Bong shared his view on the spate of recent racially charged violence in the US and the film industry’s role during an appearance as the guest speaker for Chapman University’s Dodge College Master Class series held virtually on April 7 (US time), Yonhap News Agency quoted the Hollywood Reporter as saying.

“As someone who is a part of mankind, as a person, it is quite fearful to watch the hate crimes against Asian Americans and the Black Lives Matter movement,” Bong said, though he admitted that he has to see the matter from an outsider’s perspective as someone in Korea.

“Creating a film takes a lot of time and a lot of money; it is a big unit that cannot really respond quickly to issues that are currently happening in society. But ironically, because of that, creators and filmmakers can be bolder with dealing with issues and they should not be afraid to confront them,” he noted.

He went on to cite Spike Lee’s 1989 comedy-drama film Do the Right Thing, which depicts problems of racism in America, as an example of a movie channelling a director’s insight to “portray issues that are currently boiling underneath the surface of society that can explode later on.”

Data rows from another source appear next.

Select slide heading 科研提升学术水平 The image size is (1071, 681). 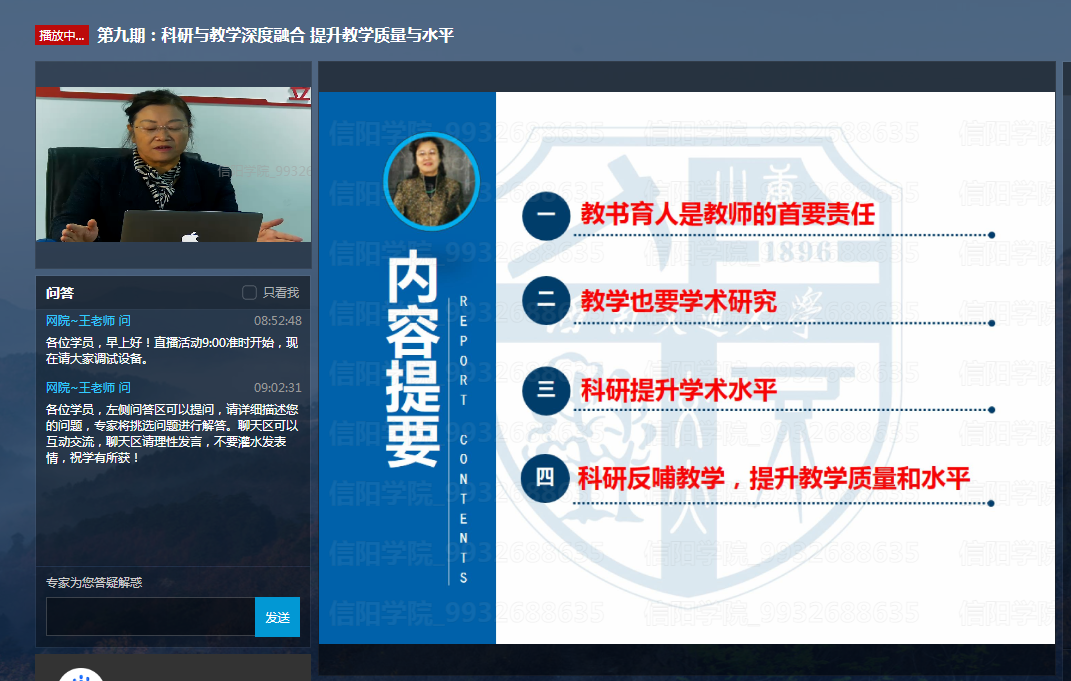coord(678,390)
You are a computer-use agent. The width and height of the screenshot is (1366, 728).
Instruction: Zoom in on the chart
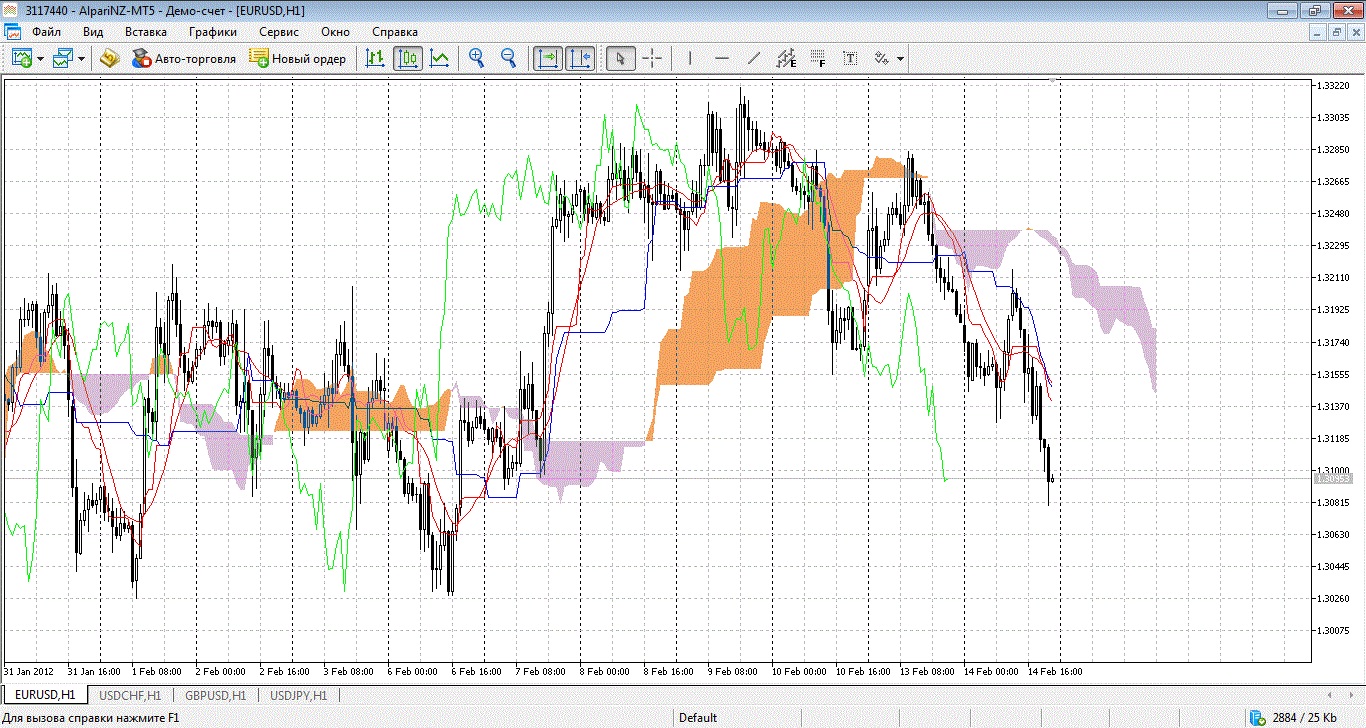477,59
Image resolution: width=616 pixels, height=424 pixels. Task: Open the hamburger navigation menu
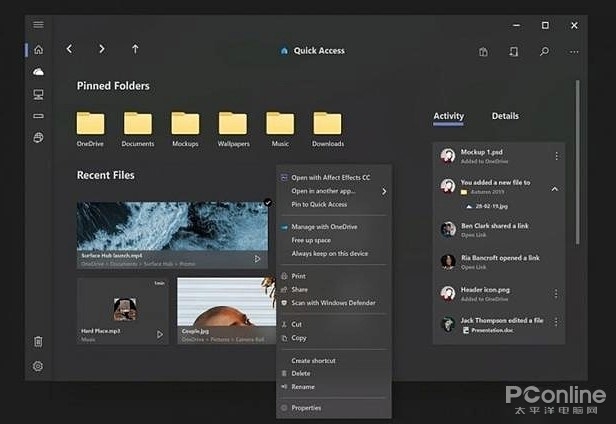38,25
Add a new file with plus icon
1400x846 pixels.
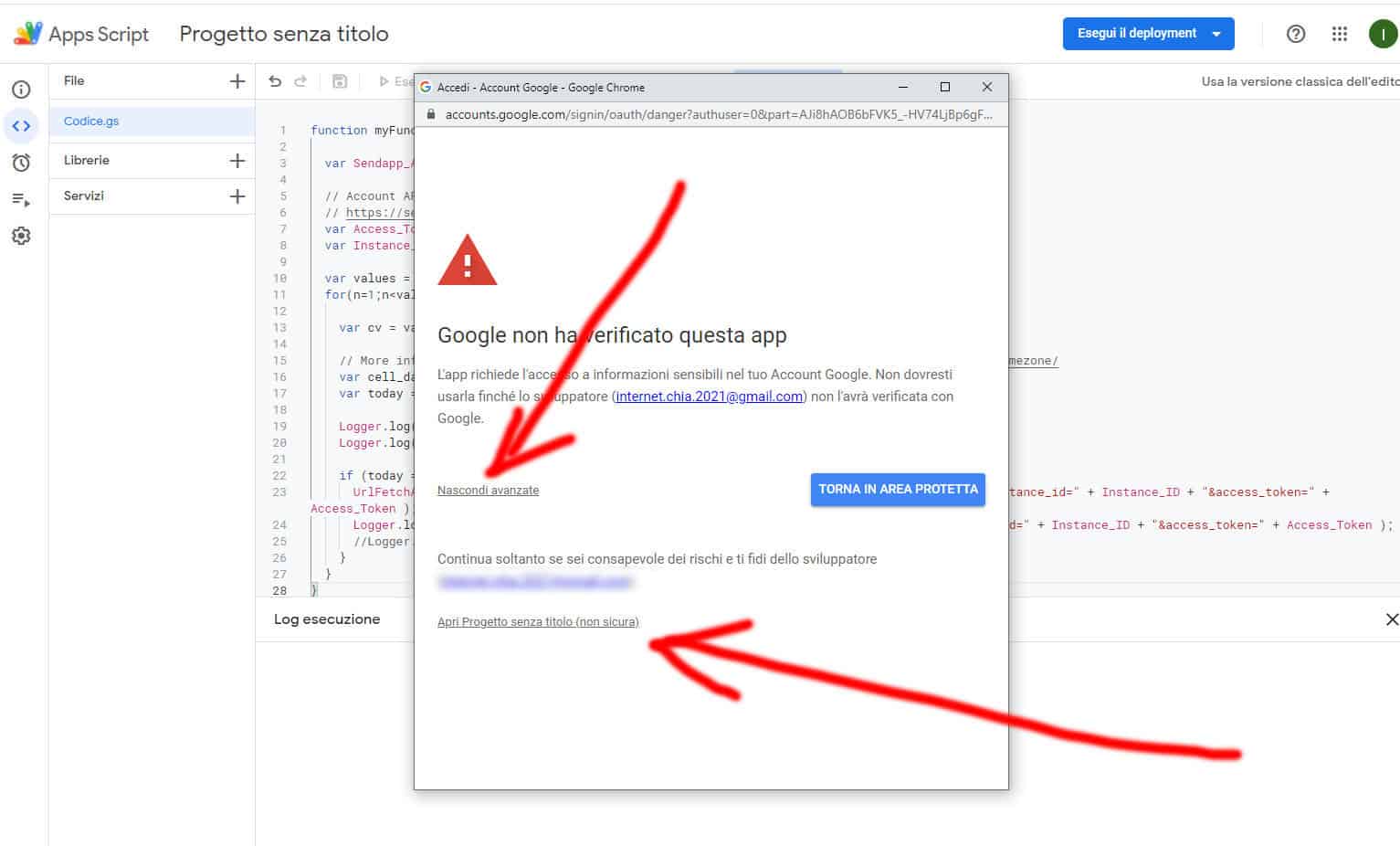(x=237, y=81)
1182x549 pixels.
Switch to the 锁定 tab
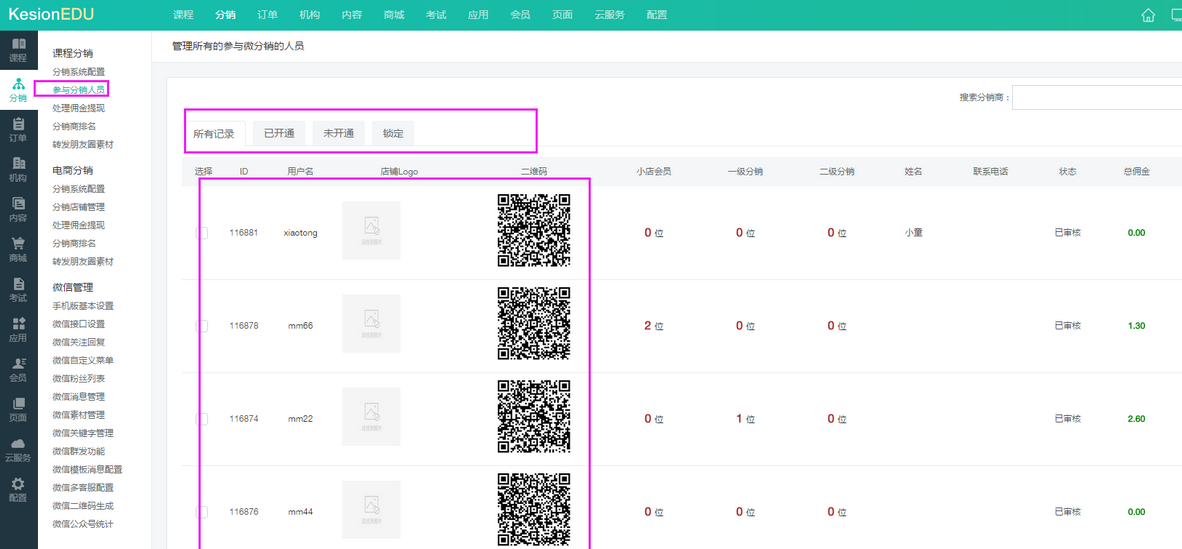pos(393,133)
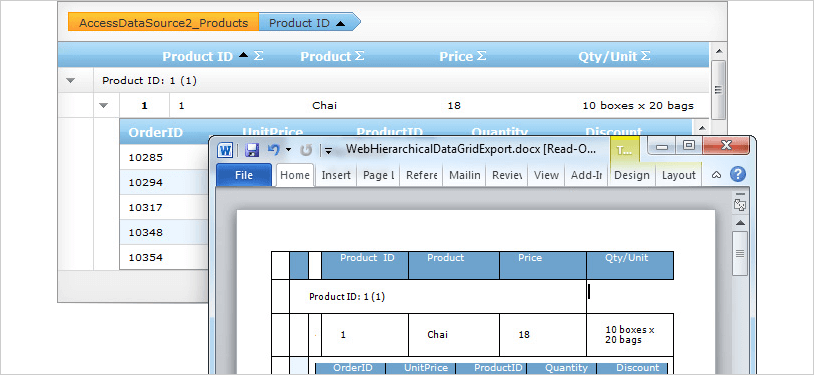The height and width of the screenshot is (375, 814).
Task: Click the Word application logo icon
Action: 225,150
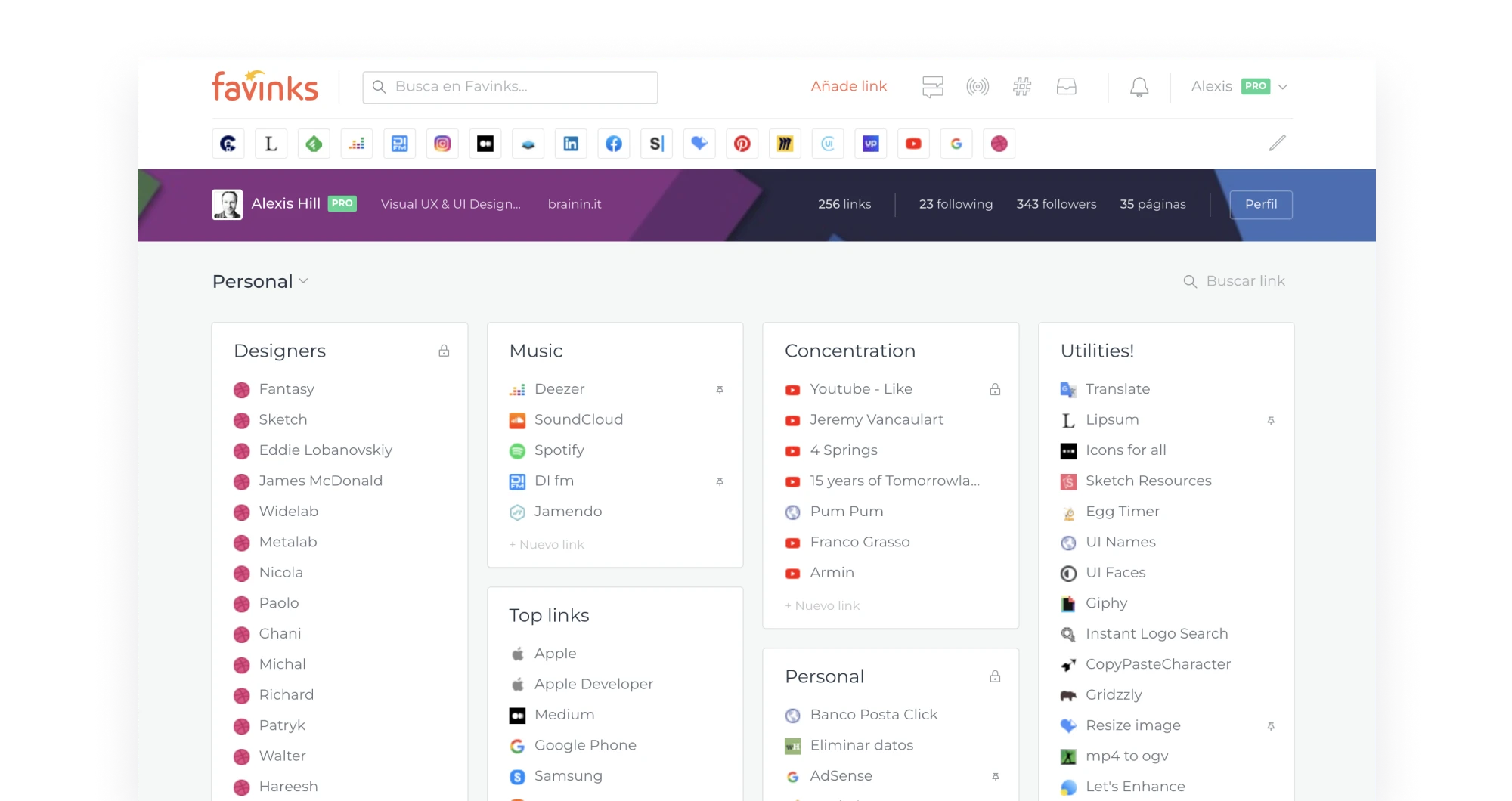
Task: Click the broadcast signal icon in header
Action: 978,87
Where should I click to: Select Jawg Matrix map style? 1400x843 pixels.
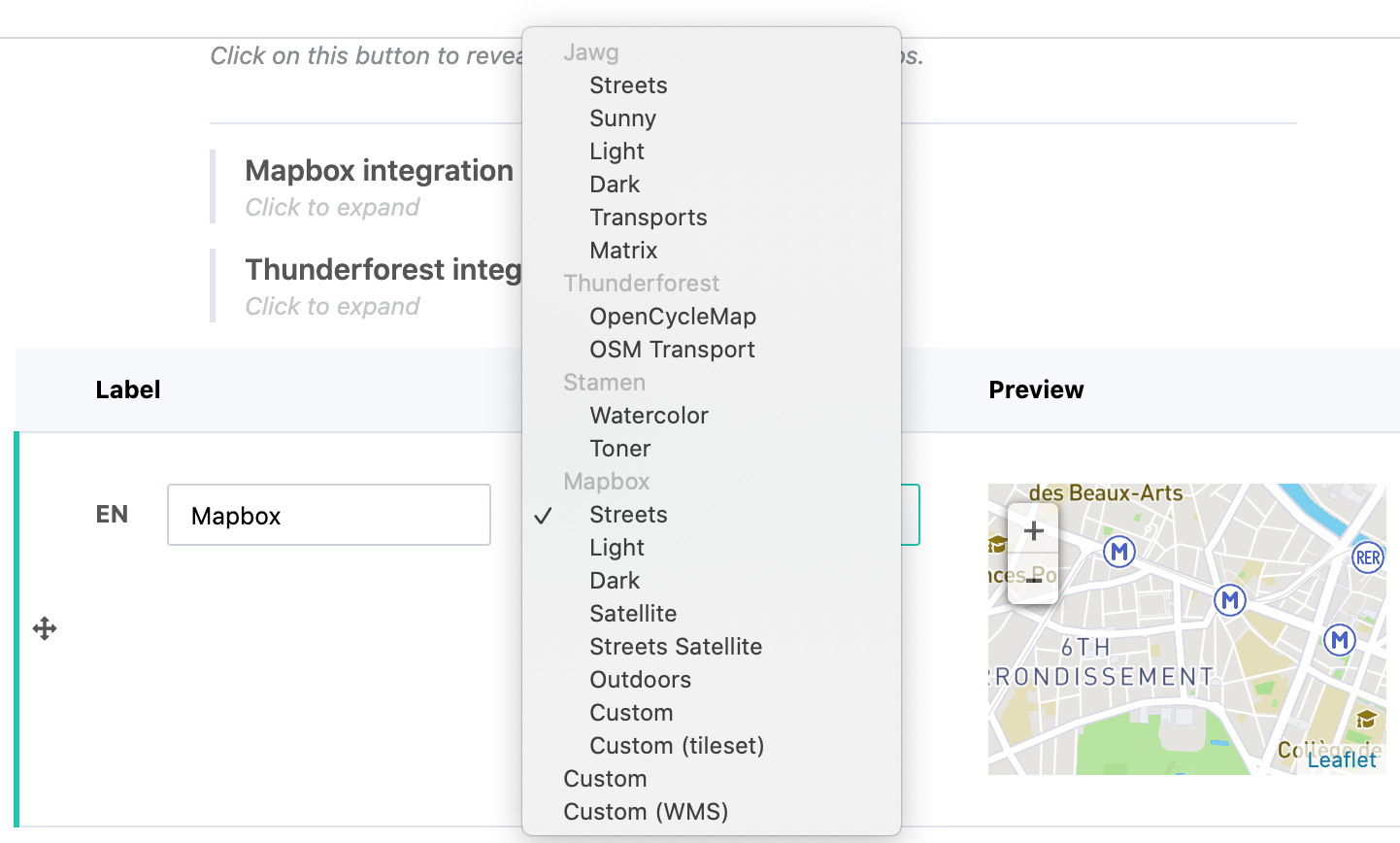tap(623, 251)
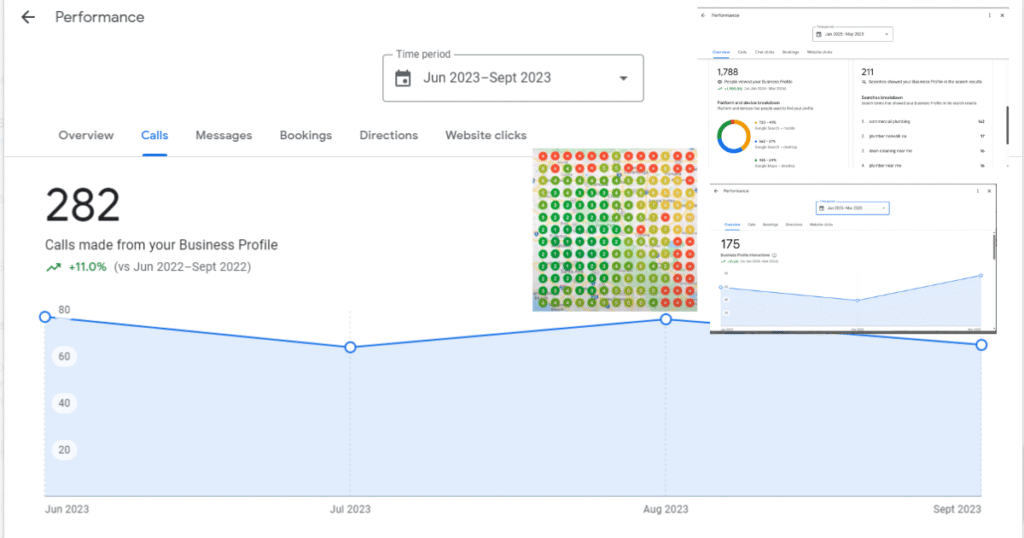
Task: Go to the main panel's Bookings tab
Action: click(x=305, y=135)
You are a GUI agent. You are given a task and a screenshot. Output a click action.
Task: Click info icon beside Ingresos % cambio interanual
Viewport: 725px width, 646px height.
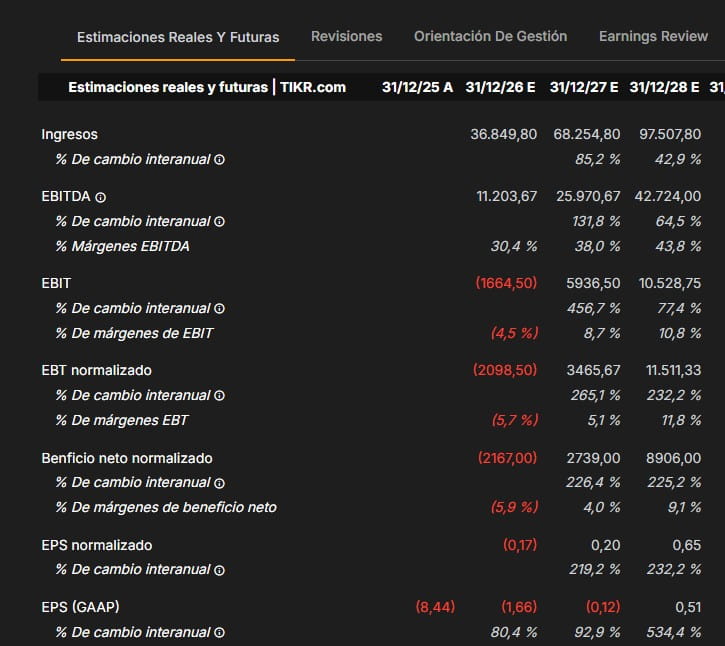(220, 160)
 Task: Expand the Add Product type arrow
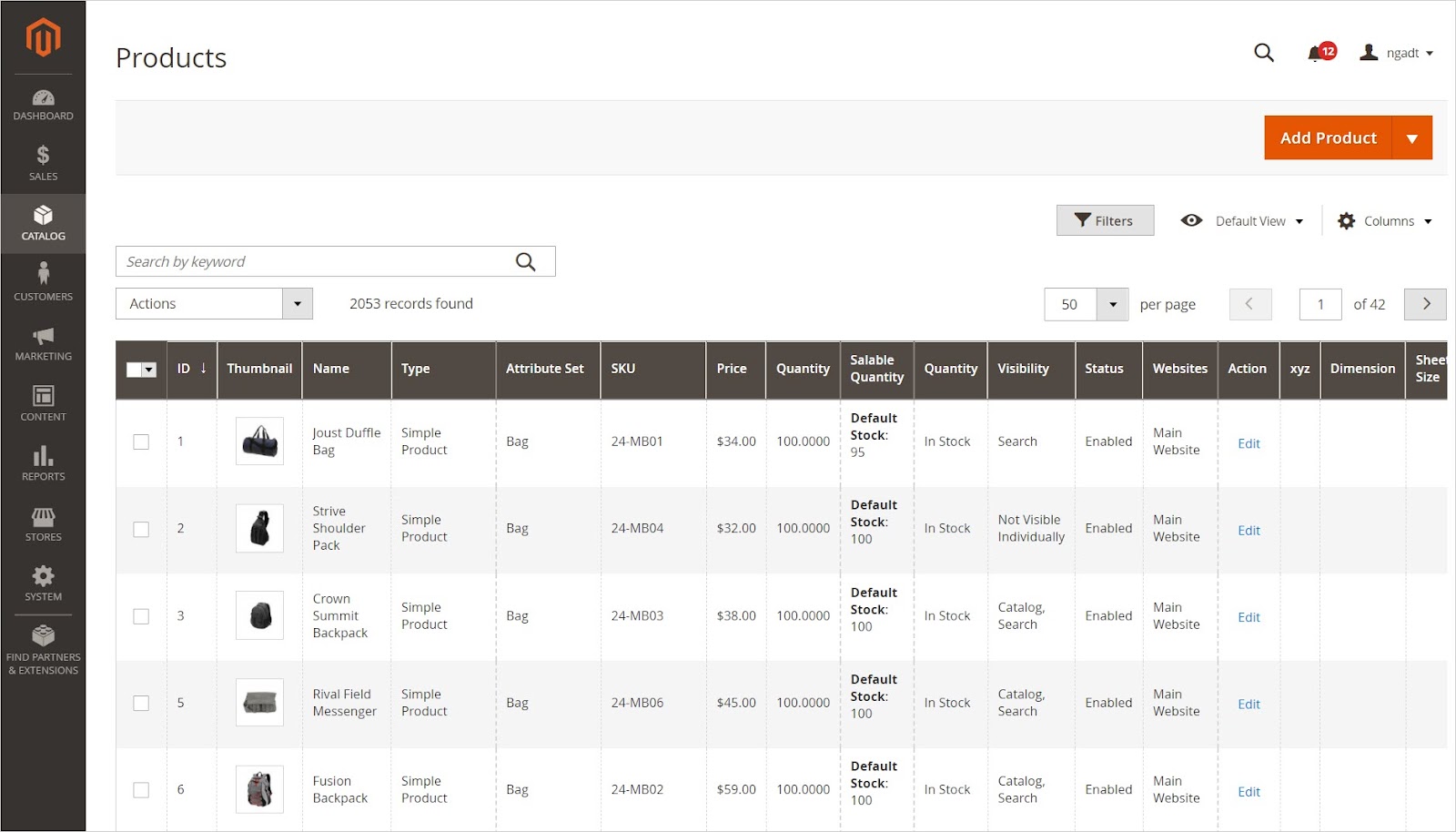(1411, 138)
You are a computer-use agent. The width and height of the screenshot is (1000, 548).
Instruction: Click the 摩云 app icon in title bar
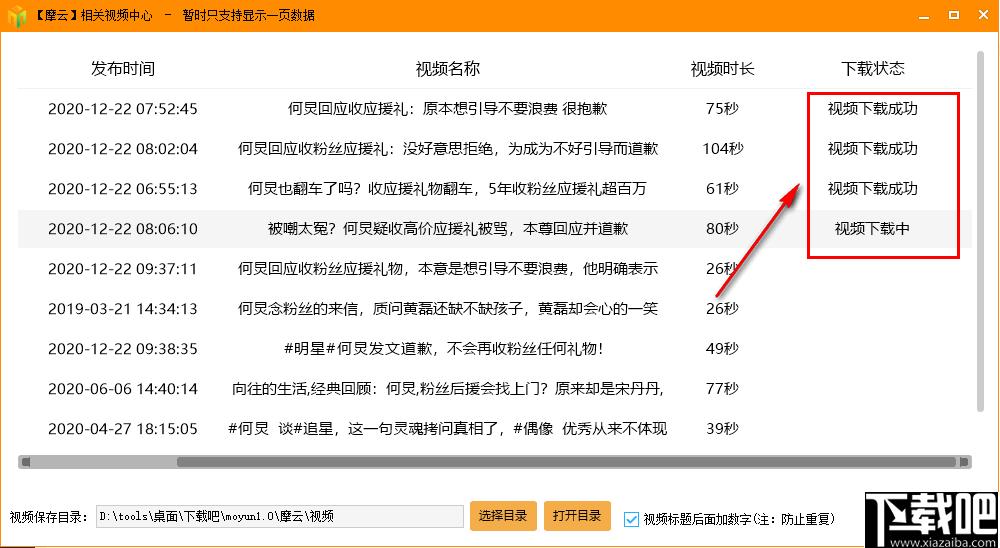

The movie released three years before the Los Angeles Riots almost predicted they were going to happen, Bong said. The 1992 riots occurred after four policemen have been acquitted of using excessive force in the arrest of African American activist Rodney Glen King.

Bong said he took such an approach in making Parasite, with an attempt to address an underlying problem of current society—the growing economic inequality between the rich and the poor.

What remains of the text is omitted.